[Collected data]
^^^^^^^^^^^^^^^^
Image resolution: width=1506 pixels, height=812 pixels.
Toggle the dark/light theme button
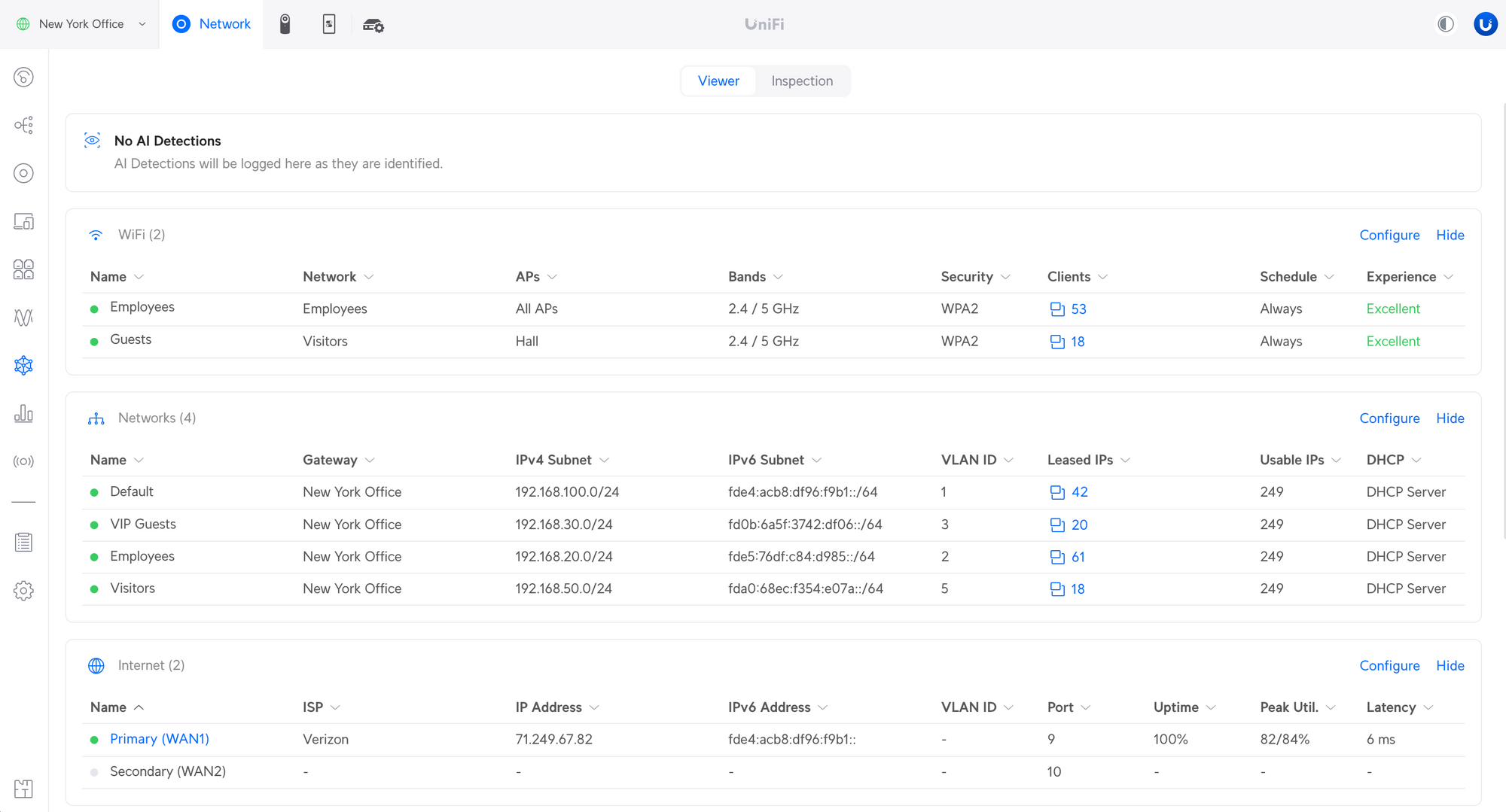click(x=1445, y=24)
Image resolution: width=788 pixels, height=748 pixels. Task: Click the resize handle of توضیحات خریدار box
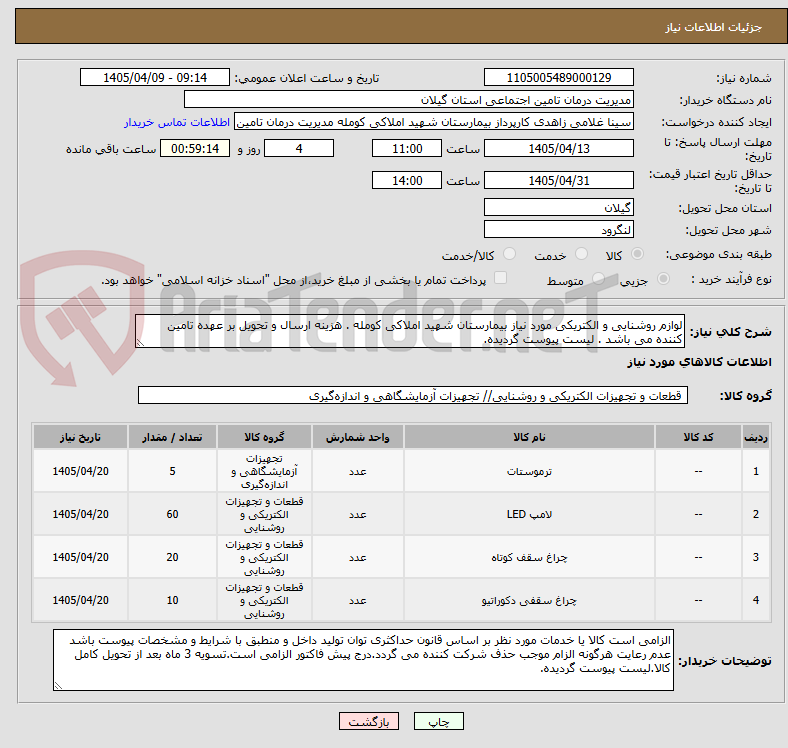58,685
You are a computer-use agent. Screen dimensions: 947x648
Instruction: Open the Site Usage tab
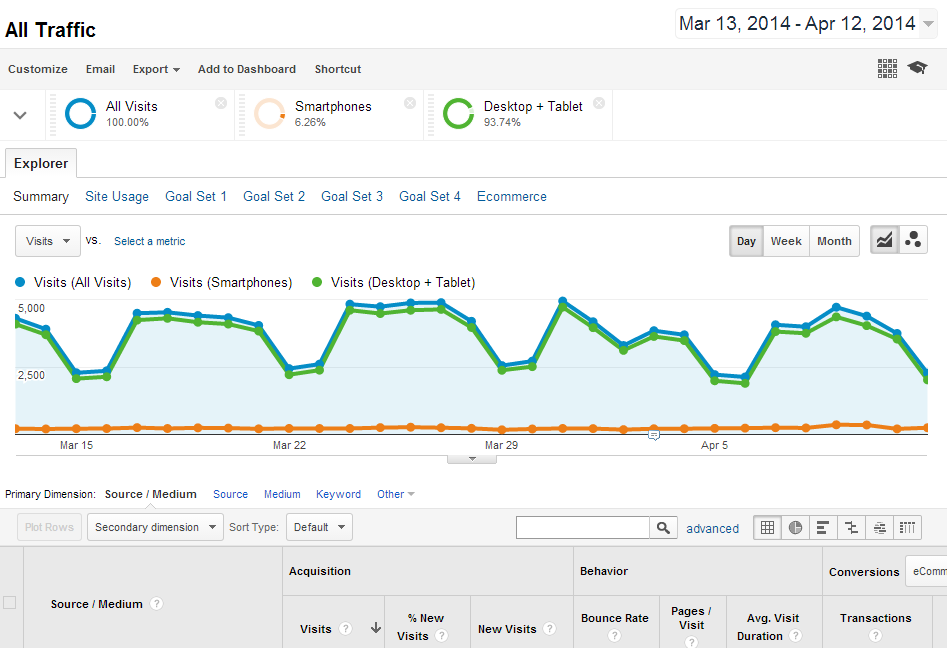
^^^^^^^^^^^^^^^^
§ **THE TASK**:
Exactly the lines from the one holding "Image resolution: width=788" through the last line of the entries must be set down, with nothing added and no pictures.

§ **EXPECTED OUTPUT**:
Image resolution: width=788 pixels, height=748 pixels. Task: Click the resize handle of توضیحات خریدار box
58,685
You are a computer-use agent. Screen dimensions: 947x648
Instruction: Open the Site Usage tab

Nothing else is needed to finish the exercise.